GhostLM v0.9 chat (81M, from-scratch cybersecurity LM)

GhostLM is a multi-rung scale-ladder cybersecurity language model trained entirely from scratch in PyTorch. v0.9 chat is the bench winner of the ghost-small (45-81M) line on every multiple-choice benchmark we evaluated. It is also where the line saturates: at 81M parameters the model has the register of cybersec writing but not the facts in any retrievable form. The next rung is ghost-base (~360M, SmolLM2-360M shape), gated on rented GPU compute.

This repo holds the slim inference checkpoint (best_model.pt, 324 MB, model + config only, optimizer state stripped).

v0.9.5 update (2026-05-08): nine differentiation bets, 1,505 templated SFT records ready

The strategic frame went from "six bets, three measured" (v0.9.4) to "nine bets, all shipped, 1,505 deterministic SFT records ready for the v1.0 GPU run." The new bets answer "what would make GhostLM exceptional, beyond what general-purpose small LMs offer?"

Strategic frame: docs/differentiation.md.

Bet	Status	Result
1. Tool-grounded SFT	training data ready	424 templated traces, 98.6% acceptance under `trace_quality_ok`; ~10% "not found" injection trains lookup-failure acknowledgement. tool_use_synth.md
2. Daily LoRA over fresh threat-intel	scaffolded	`scripts/daily_finetune.py`, ~1-2 GPU hr/day
3. Custom 32K BPE	measured + settled	+4.0% on cyber, -2.5% on general vs GPT-2 BPE; +25-35% projection falsified. bpe_corpus_ablation.md
4. Long context via RoPE NTK	scaffolded	`scripts/extend_context_ntk.py`, ~3-5 GPU hr
5. MoE for ghost-1B+	smoke validated	100-step training PASS. moe_training_smoke.md; presets `ghost-1b` (2.1B/1.2B-active) and `ghost-3b` (6.0B/3.3B-active)
6. Format-aware pretrain (STIX/YARA/Sigma/MISP)	measured baseline + training data ready	v0.9 baseline locked at 0/32 = 0% [Wilson 95% CI 0.0-10.7]. 560 templated records ready. format_baseline_v09.md, format_synth.md
7. Code-for-security	NEW, training data ready	12-pattern bank covering OWASP-Top-10 CWE classes (Python/JS/C); 48 records, 100% pass. code_security_synth.md
8. Binary / hex literacy	NEW, training data ready, most novel bet	15-pattern bank: PE/ELF/Mach-O/ZIP/PDF/OLE2/PNG file magic, UPX/Themida packers, NOP sleds + x64 syscall, PE Optional Header Magic + Machine, x64 execve('/bin/sh') shellcode; 44 records, 100% pass.
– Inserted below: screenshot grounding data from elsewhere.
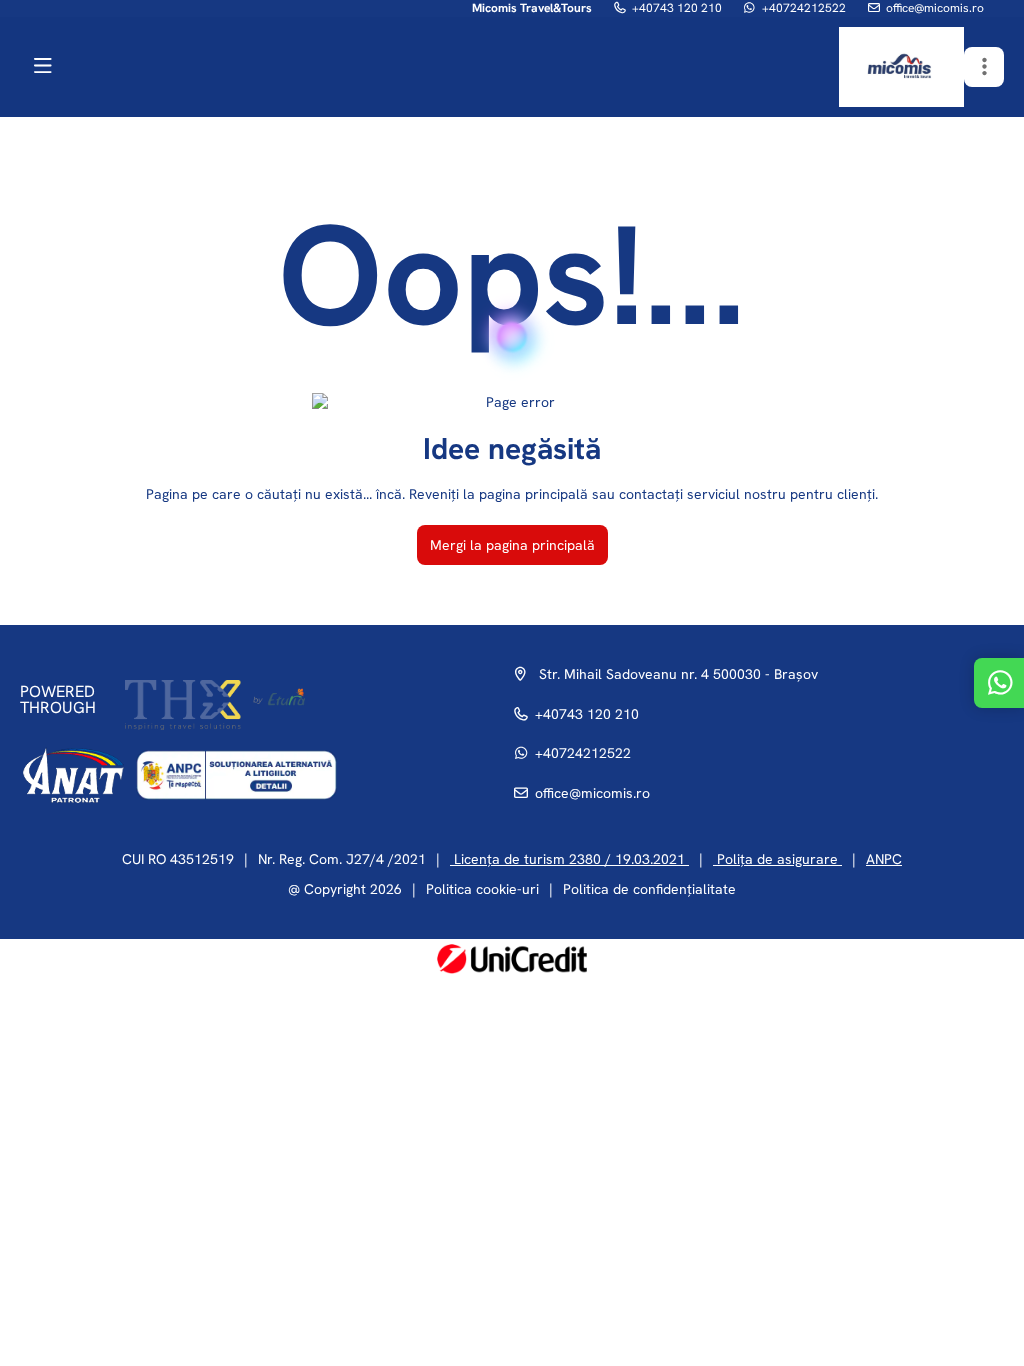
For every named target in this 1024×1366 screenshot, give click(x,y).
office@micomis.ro (935, 8)
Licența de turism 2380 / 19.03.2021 (569, 859)
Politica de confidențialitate (649, 889)
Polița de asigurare (777, 859)
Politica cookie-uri (482, 889)
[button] (984, 67)
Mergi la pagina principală (512, 545)
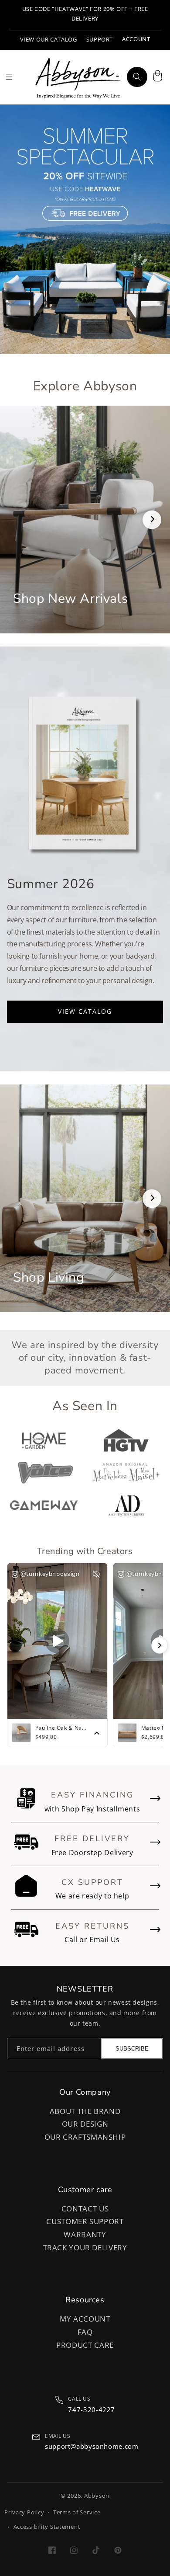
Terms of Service (77, 2512)
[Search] (137, 77)
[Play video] (57, 1641)
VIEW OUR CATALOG (48, 39)
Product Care (85, 2345)
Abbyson (96, 2496)
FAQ (85, 2332)
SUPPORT (99, 39)
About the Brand (85, 2111)
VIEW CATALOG (85, 1011)
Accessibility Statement (47, 2527)
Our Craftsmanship (85, 2137)
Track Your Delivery (85, 2247)
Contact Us (85, 2209)
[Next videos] (159, 1645)
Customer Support (84, 2221)
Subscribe (132, 2048)
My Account (85, 2319)
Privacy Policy (24, 2512)
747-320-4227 (91, 2409)
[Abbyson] (78, 77)
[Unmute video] (96, 1574)
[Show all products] (97, 1733)
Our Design (85, 2124)
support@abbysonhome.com (92, 2446)
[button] (157, 77)
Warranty (85, 2234)
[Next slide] (152, 519)
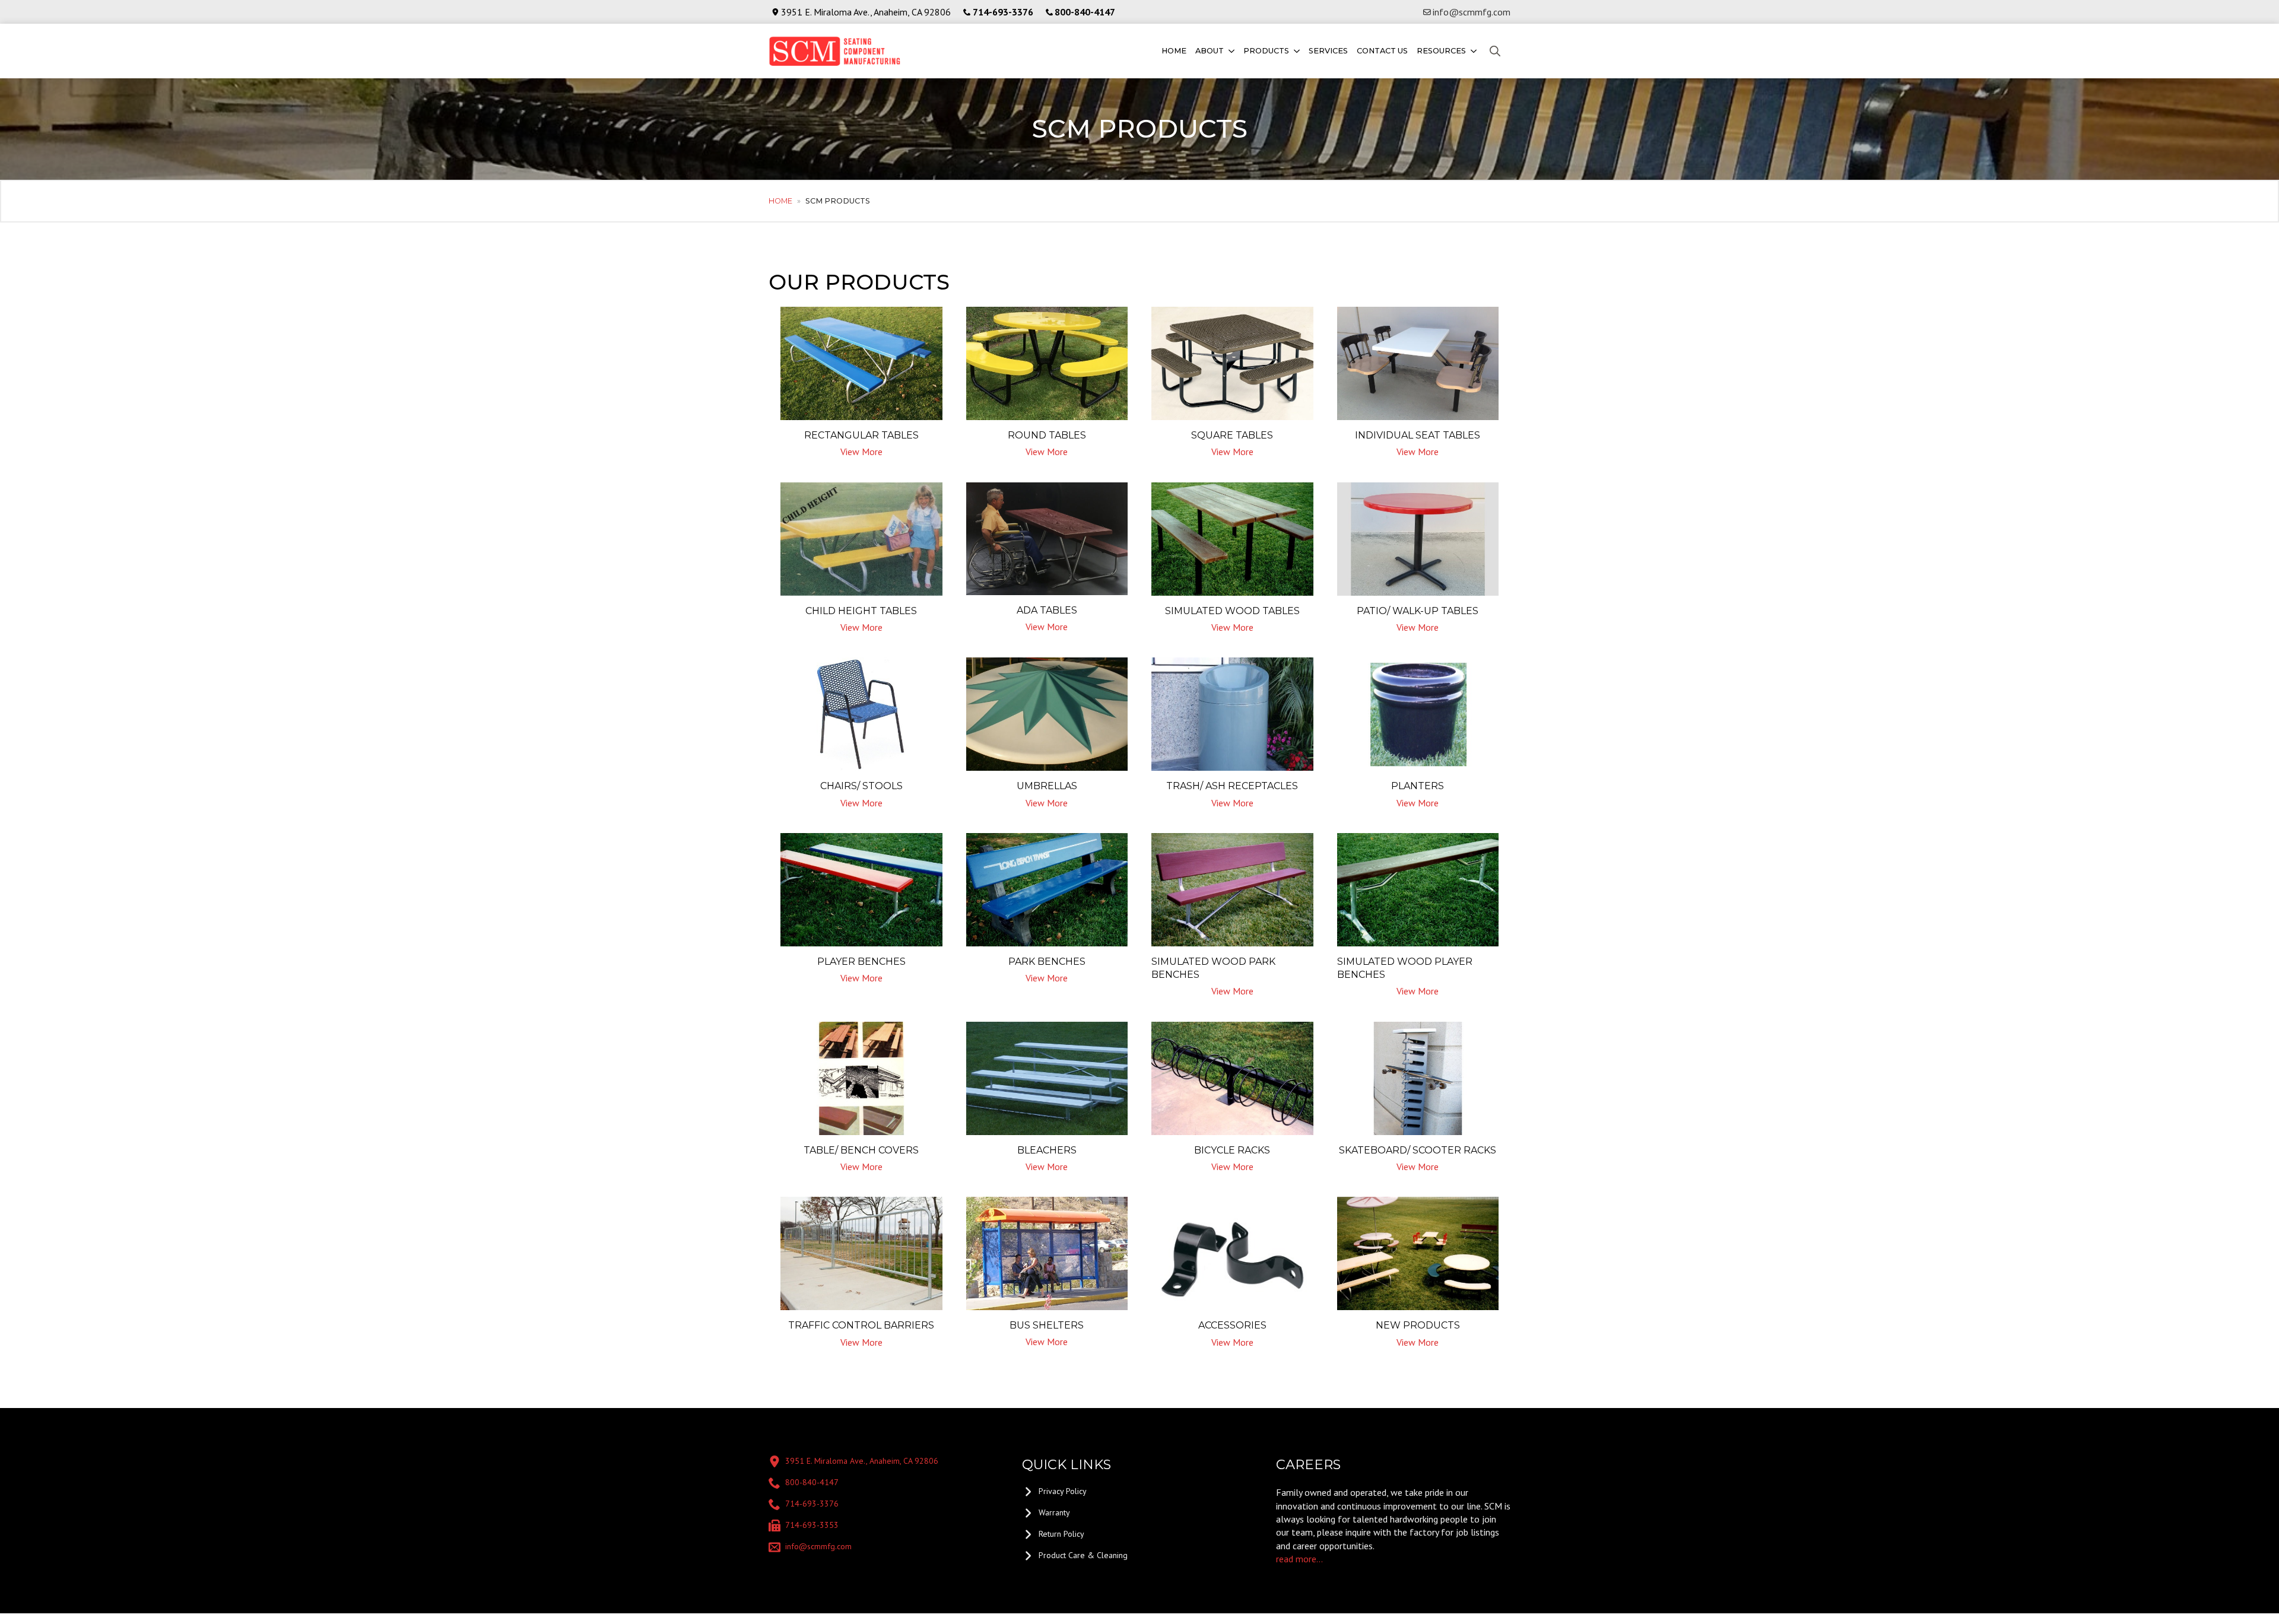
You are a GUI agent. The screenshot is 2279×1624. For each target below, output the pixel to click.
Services (1328, 50)
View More (861, 451)
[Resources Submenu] (1473, 51)
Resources (1441, 50)
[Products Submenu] (1296, 51)
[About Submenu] (1230, 51)
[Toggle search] (1495, 51)
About (1209, 50)
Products (1266, 50)
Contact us (1382, 50)
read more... (1299, 1559)
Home (1173, 50)
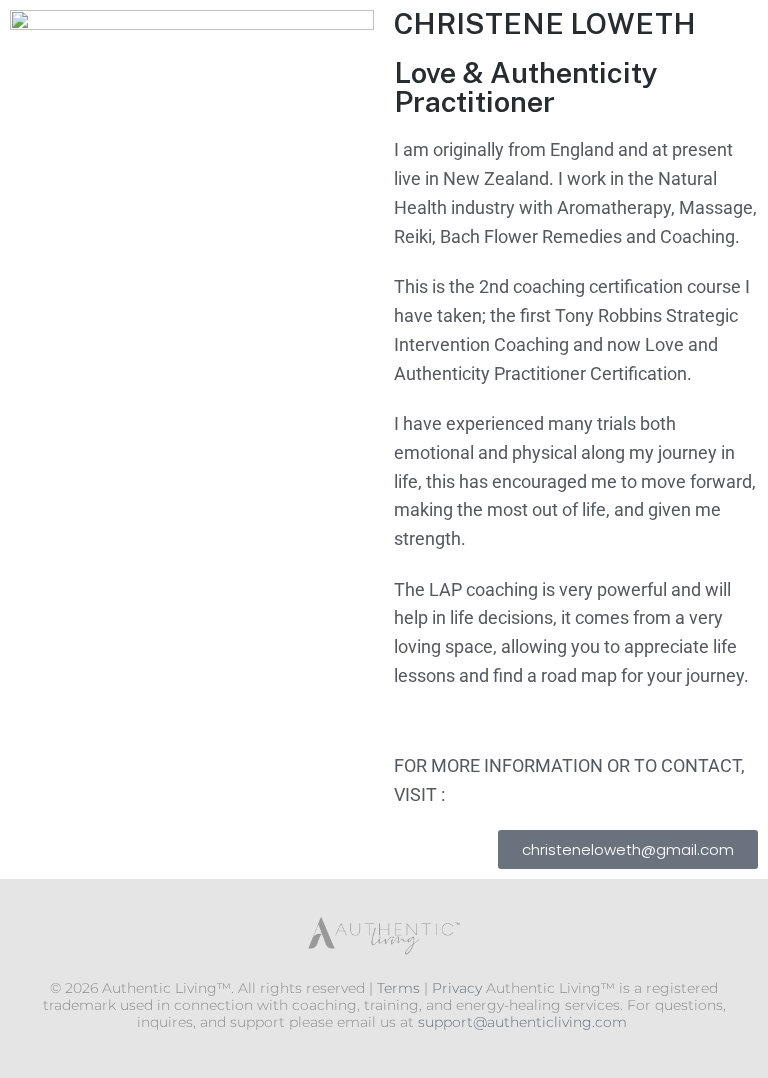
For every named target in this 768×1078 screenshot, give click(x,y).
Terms (398, 988)
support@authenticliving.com (522, 1022)
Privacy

No other small cybersec LM does this. binary_literacy_synth.md
9. Provenance / cite tags	NEW, training data ready	429 cite-augmented tool-use traces with `<\|cite\|>{source_type}:{id}#field<\|/cite\|>` inline in the answer; 99.8% acceptance under `trace_with_cites_quality_ok`. Stacks on bet 1 for ~853-record SFT corpus. provenance_synth.md

Combined templated-synth corpus

Bet	Records	Acceptance
1 (tool-use, plain)	424	98.6%
6 (STIX / YARA / Sigma / MISP)	560	99.8%
7 (code-for-security)	48	100.0%
8 (binary / hex literacy)	44	100.0%
9 (cite-augmented tool-use)	429	99.8%
TOTAL	1,505	99.4%

That's the deterministic floor. LLM-distilled records on top (bet 1 production at ~$200, bet 6 production at ~$50-100 on Anthropic) bring the realistic ghost-base SFT mix to ~10K records for a few hundred dollars, with no GPU spend until the actual pretrain run.

The v0.9 chat checkpoint in this repo is unchanged; it's the baseline against which all bet measurements are made.

Bench numbers

All benches run with debiased multi-permutation text-scoring on checkpointed CPU/GPU inference. Methodology in docs/ctibench_bias_finding.md.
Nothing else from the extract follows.